It made sense in Season 1 because the dude WAS A PAINTER!

Seeing the future? That can be a power. Painting is not a power.
Like I said in my previous post; it's painfully obvious that the writers just wanted the original powers back on the show. It sucks, but that's pretty much the only decent explanation to be had for Hip African Painter Dude, Angela the Dreamer, and the Mad Caterpiller.
 
They've set up that it might be a manipulative lie early on, so there'd be no cheapness or idiocy in going through with that angle. Some fans just ran with the possibility way too enthusiastically between episodes, rather than waiting and seeing how it played out in the next episode.

Agreed. Whether it turns out to be the Power of Persuasion or just the plain old talent of persuasion, it is something Ma has been shown to put into use. And we the viewer have been duly notified, in a couple of different ways, that this "you are my son" business may be a manipulation.
 
Temis the Menace;2132047 [cut said:
What's the next "shocking secret" that they're going to trot out and then rescind when the PR value wears off? Nathan reveals that he's Jesus! Arthur Petrelli turns out to be Peter's son and therefore his own grandfather! Noah gets a sex change and becomes Noelle Bennett! Oops, just kidding! We were lying about all of it! Suckers!!! :p

Not Nathan... Peter's got time travel and the ability to come back to life after dying, so all that's missing is for someone to convince him he has to do it to keep the timeline intact. ;)
The bizarre thing is I could almost see that as a do-able plot device because of the way it would twist Nathan's newly religious mind...
 
Well, I liked this episode and I also really like Daphne/"Speedster Chick."

Hiro's turning into a big dislikable idiot, though.

Seeing Sylar being... "good" and working with Noah was cool and interesting.

Overall, a good episode. This season is going much better than last season.

I wonder if Peter gets to have that sonic-voice power as well as the fire power of the other guy and whatever power the black man had.

And since he shared a room with himself do each of their powers square exponentially?
 
Well you'd have to wonder what's going on with Adam + Claire mixing it up inside Peter. I mean if he's twice as immortal as Adam and Claire, then shouldn't he be getting younger? Or does he have to "turn on" even such a passive power?

Did anyone laugh their ass off when Ali Larter killed The Greatest American Hero? Poor William Kat's legacy was standing in the way of their destiny in the real world about who was the greatest American hero, so they had to put him in his place for the good of the franchise.
 
Guy Gardener said:
Did anyone laugh their ass off when Ali Larter killed The Greatest American Hero?

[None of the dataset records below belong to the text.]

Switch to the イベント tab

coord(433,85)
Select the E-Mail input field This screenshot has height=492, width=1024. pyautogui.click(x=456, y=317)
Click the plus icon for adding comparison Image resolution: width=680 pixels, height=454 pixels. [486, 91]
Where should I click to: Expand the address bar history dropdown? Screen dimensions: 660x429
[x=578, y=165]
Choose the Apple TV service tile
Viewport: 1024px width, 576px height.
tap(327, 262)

Yes. Also wondered if anyone else in the world would appreciate the irony of that.
 
Actually it's the pilot that implies that her power was something that would make robbery very easy for her. She was picked-up for shoplifting
I'd say that the fact that she was picked up is indication that she does not have a power that would make robbery very easy for her. She just got caught engaging in common shoplifting.

Hmmmm.....maybe he didn't want him to die. Maybe he wanted Nathan to think it was a miracle, to rethink his life. Dying and coming back gives you pause--Peter would know that from first hand experience. I would apologize about how I cursed the writers if that were the case. :D However, are the writers that smart? Am I giving them too much credit?
Another possibility for Future Peter's motivations is that Nathan suffers a horrible fate in that future, and Peter figures that he's sparing his brother after a fashion.

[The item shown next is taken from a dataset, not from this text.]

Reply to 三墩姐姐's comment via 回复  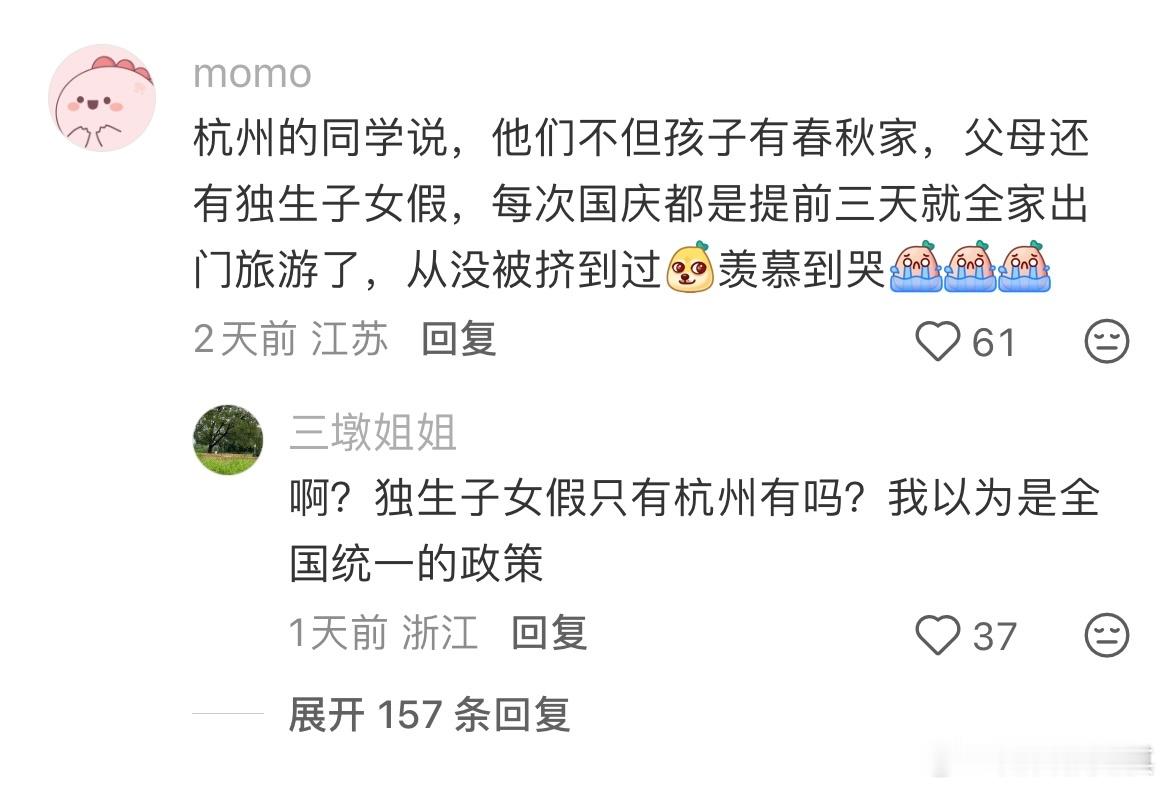point(549,633)
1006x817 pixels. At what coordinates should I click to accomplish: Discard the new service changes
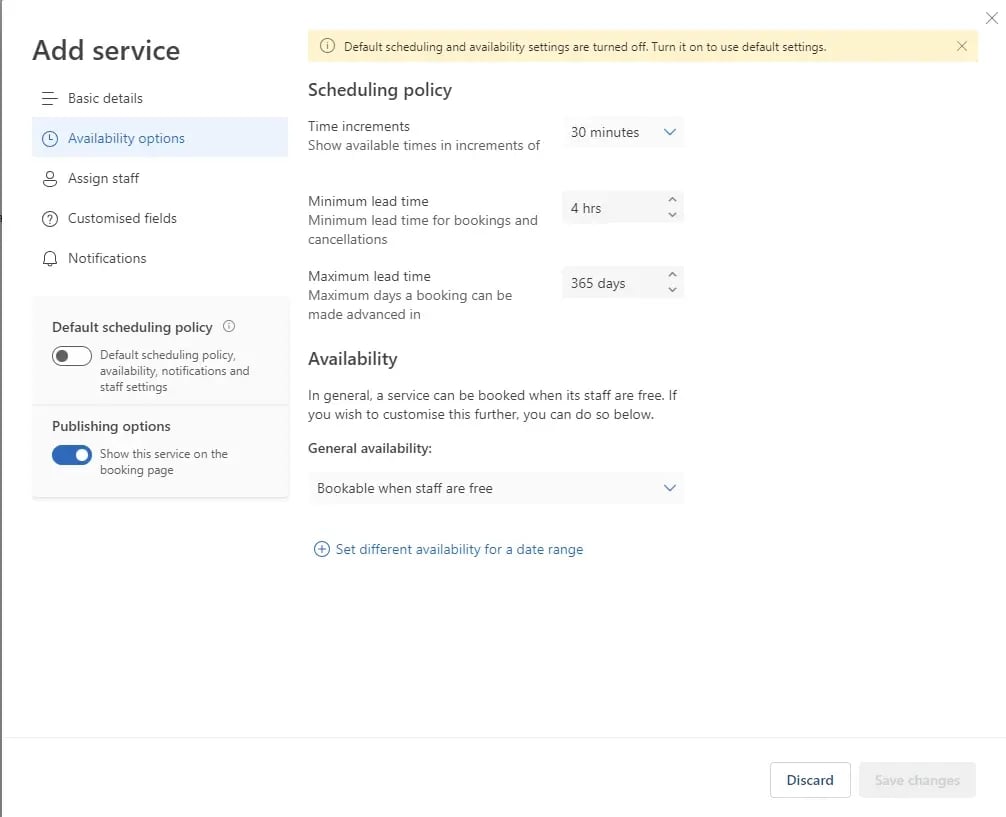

It would explain how in the hell Peter could be so nonchalant about shooting him, which I never bought in the first place.
He was far from nonchalant--remember the montage scene outside Nathan's hospital room when the doctors were trying to save him?
 
Another possibility for Future Peter's motivations is that Nathan suffers a horrible fate in that future, and Peter figures that he's sparing his brother after a fashion

I could get behind that. I just want them to deal with it. I was expecting fallout. I'm getting tired of not seeing it. One brother shooting the other should have been a major focus.
 
Actually it's the pilot that implies that her power was something that would make robbery very easy for her. She was picked-up for shoplifting
I'd say that the fact that she was picked up is indication that she does not have a power that would make robbery very easy for her. She just got caught engaging in common shoplifting.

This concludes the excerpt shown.